RECORDS SHOWN Start Marker

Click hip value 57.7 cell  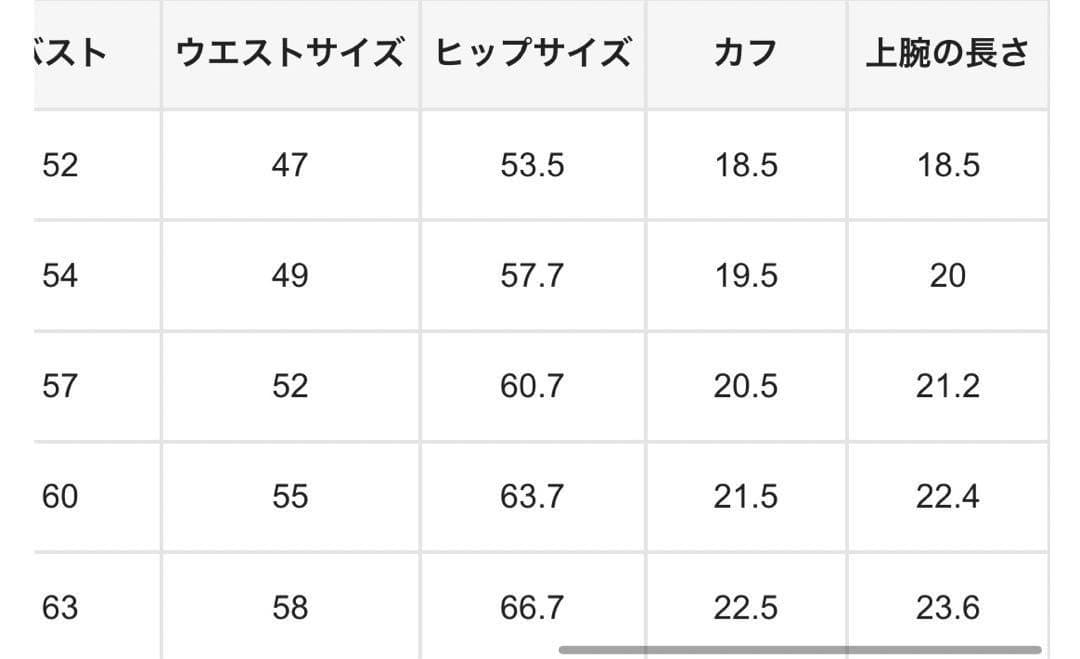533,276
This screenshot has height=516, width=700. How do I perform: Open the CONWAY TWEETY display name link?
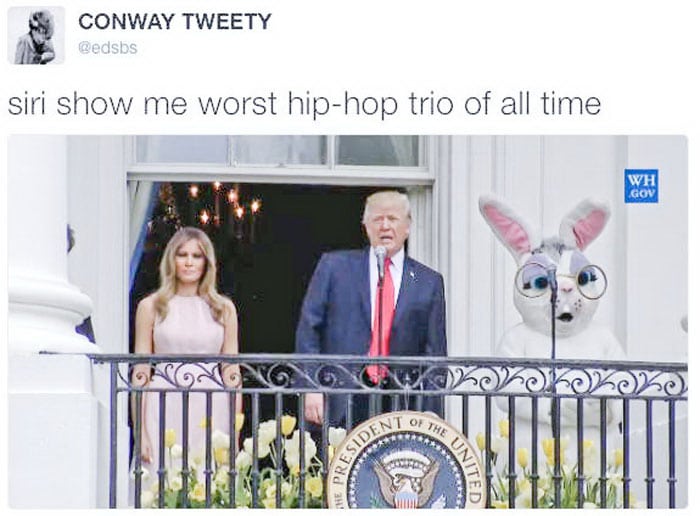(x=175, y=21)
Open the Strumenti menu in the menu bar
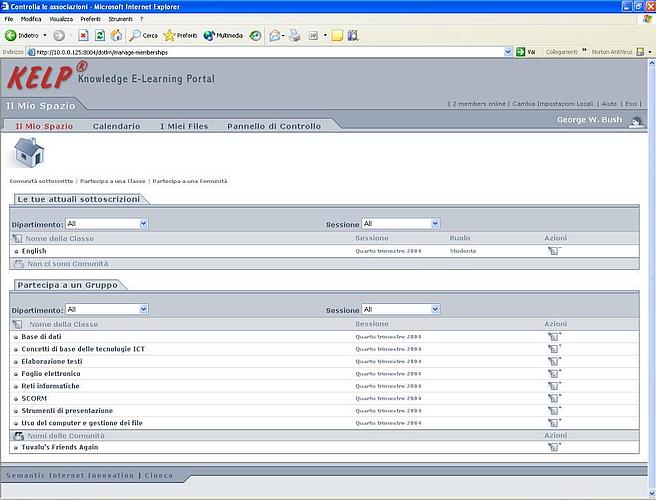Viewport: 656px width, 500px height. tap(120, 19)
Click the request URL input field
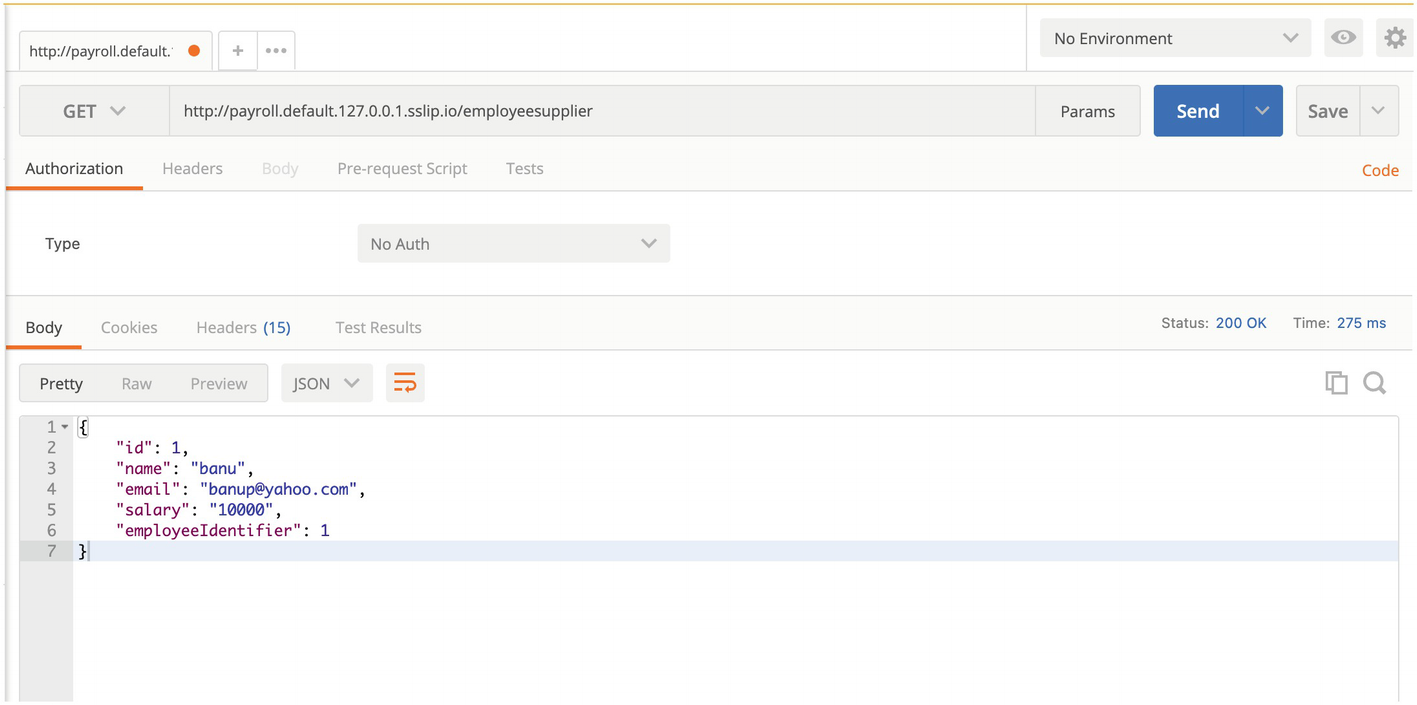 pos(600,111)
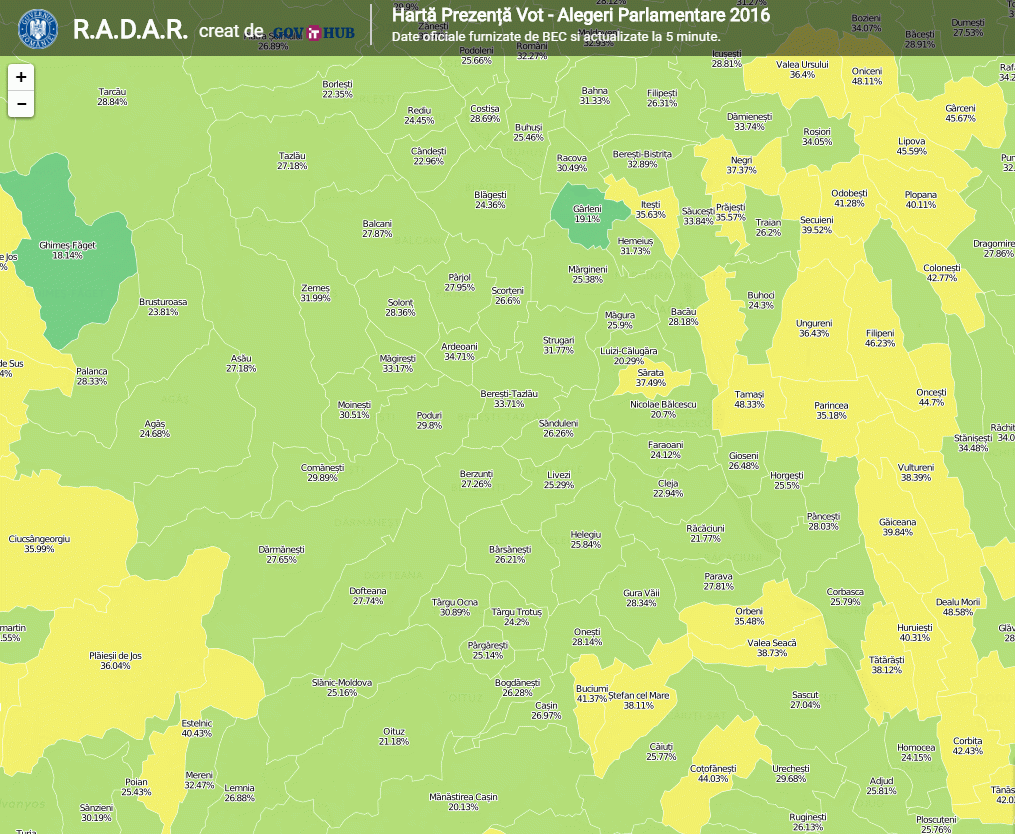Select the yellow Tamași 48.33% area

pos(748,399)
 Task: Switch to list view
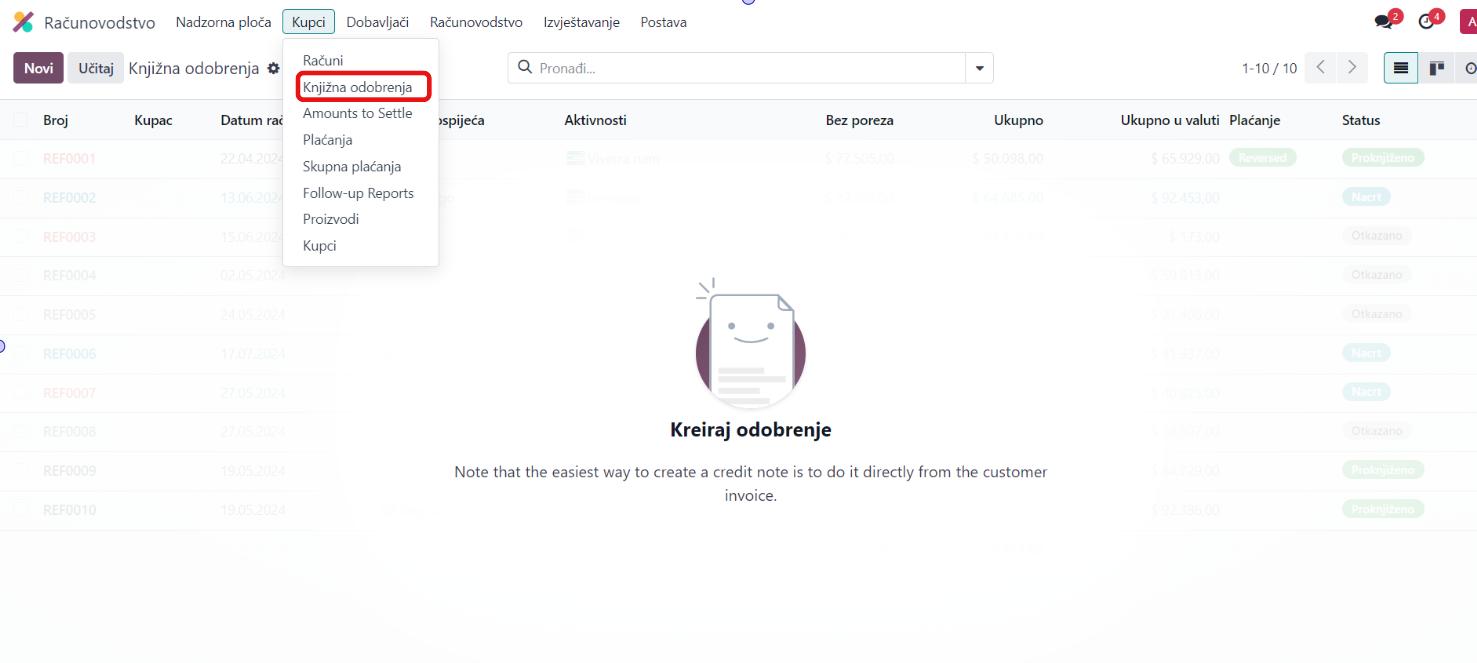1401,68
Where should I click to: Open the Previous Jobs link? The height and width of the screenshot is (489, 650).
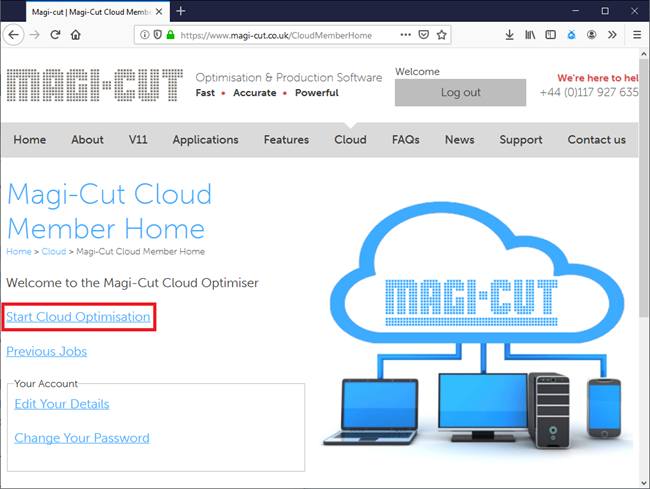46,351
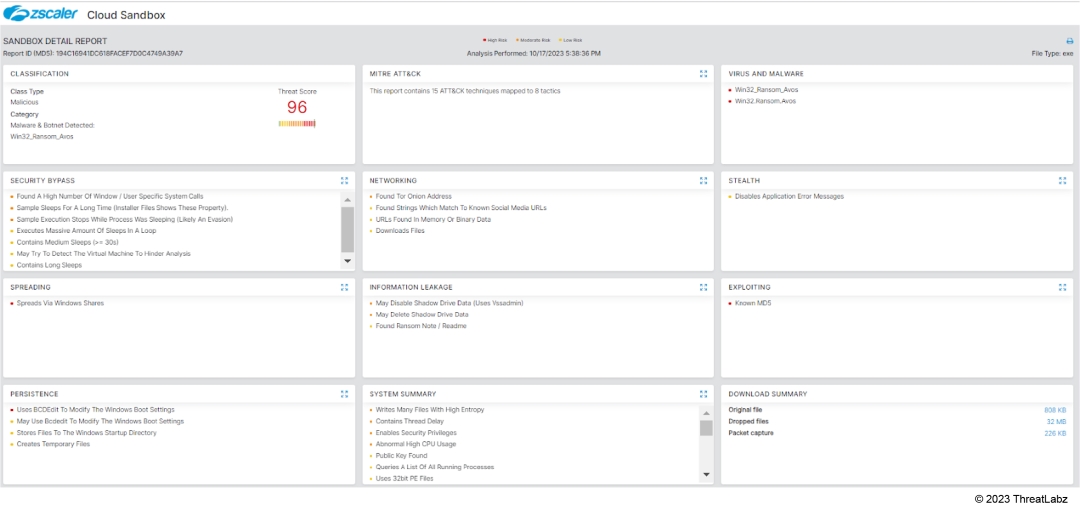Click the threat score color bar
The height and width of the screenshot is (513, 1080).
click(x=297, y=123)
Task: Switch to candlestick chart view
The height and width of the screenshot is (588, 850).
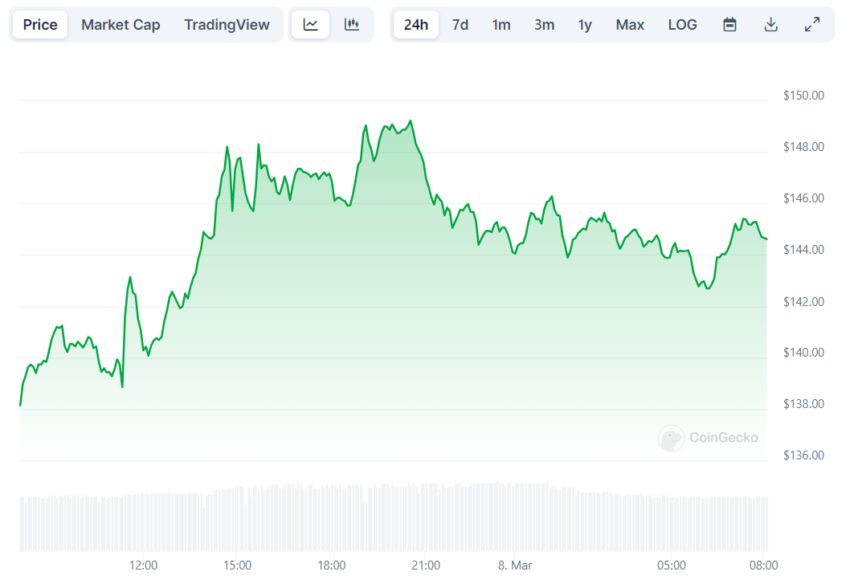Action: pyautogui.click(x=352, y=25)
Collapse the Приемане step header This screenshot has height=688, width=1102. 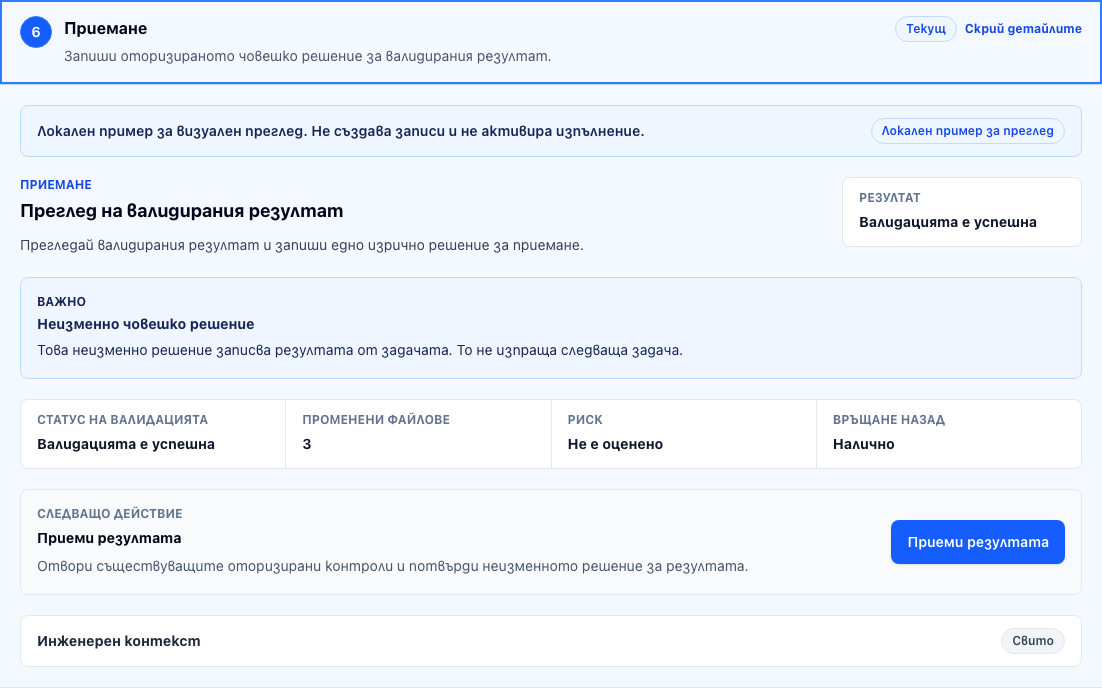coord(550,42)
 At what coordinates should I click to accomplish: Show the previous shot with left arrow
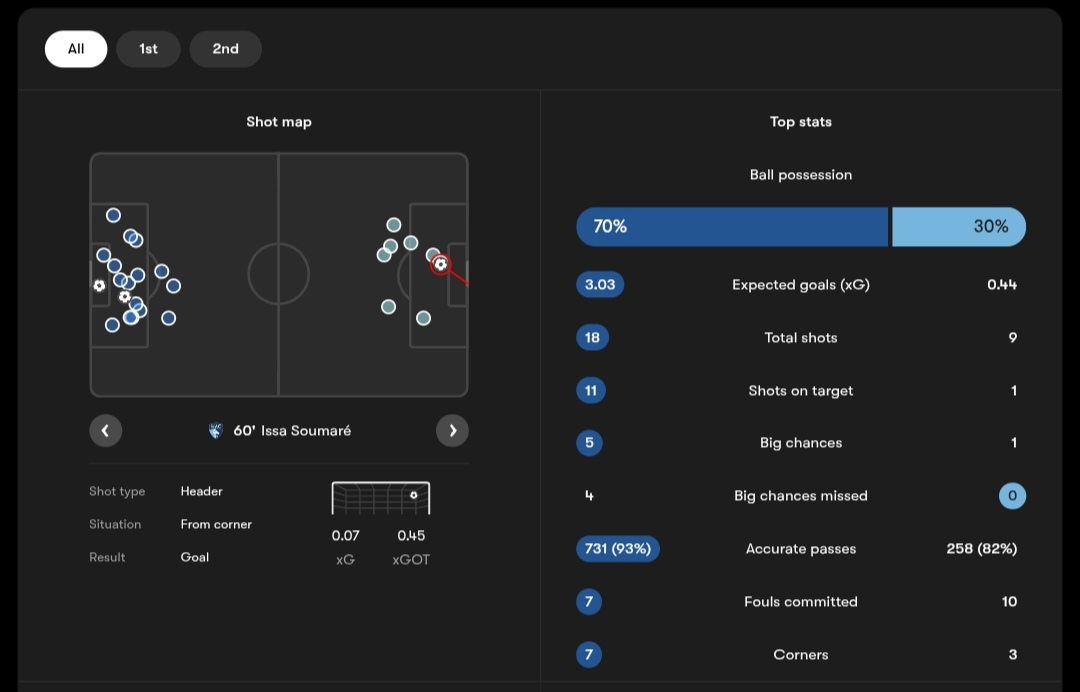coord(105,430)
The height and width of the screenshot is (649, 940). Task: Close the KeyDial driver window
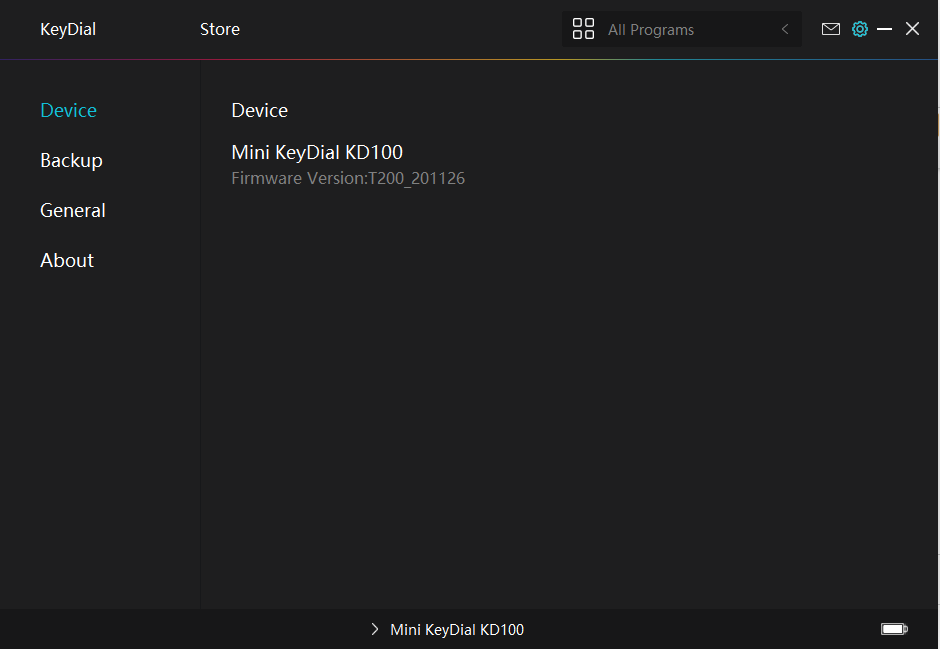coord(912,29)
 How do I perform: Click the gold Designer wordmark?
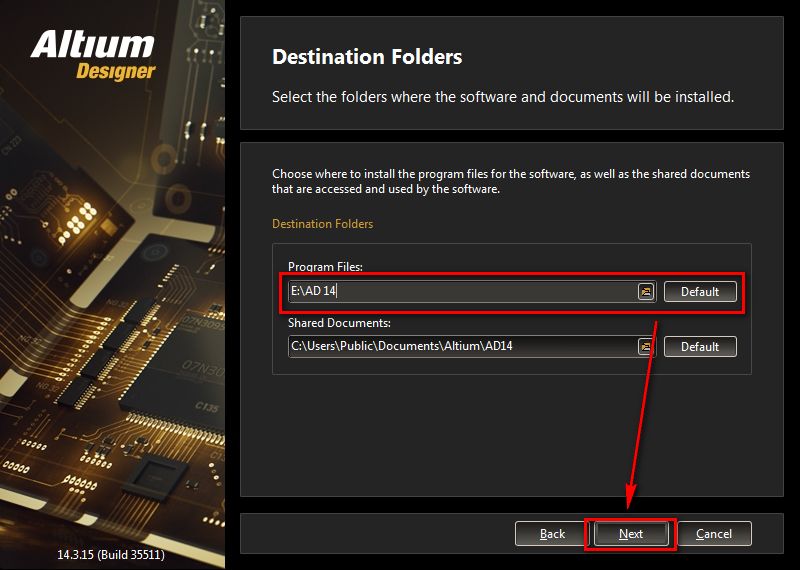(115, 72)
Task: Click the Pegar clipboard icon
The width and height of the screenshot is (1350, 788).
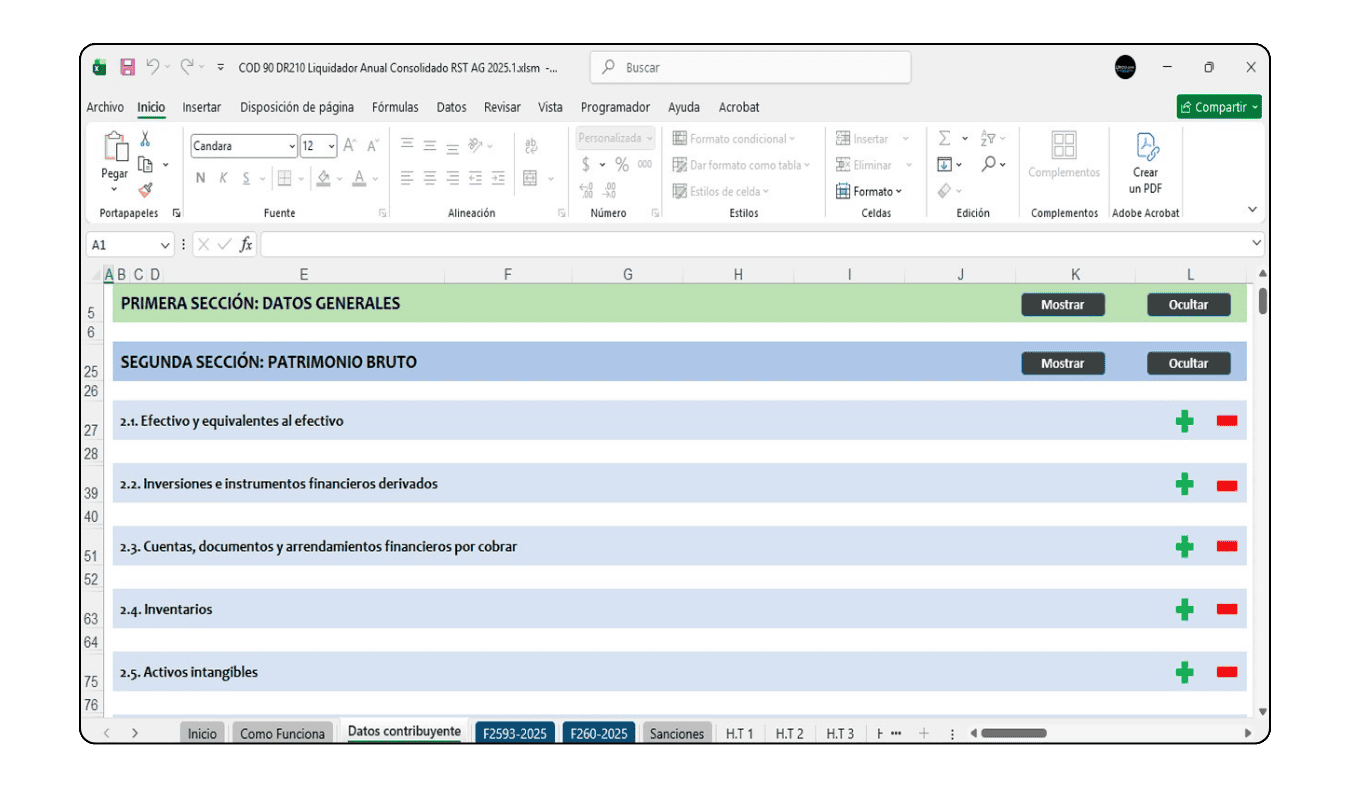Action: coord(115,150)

RECORDS SHOWN End Marker

§ INSTRUCTIONS FOR THE TASK
Copy exactly, and only, the lines from the line containing "Task: Click the Pegar clipboard icon" through the final line of the material above, with no pictures.

§ EXPECTED ANSWER
Task: Click the Pegar clipboard icon
The width and height of the screenshot is (1350, 788).
Action: coord(115,150)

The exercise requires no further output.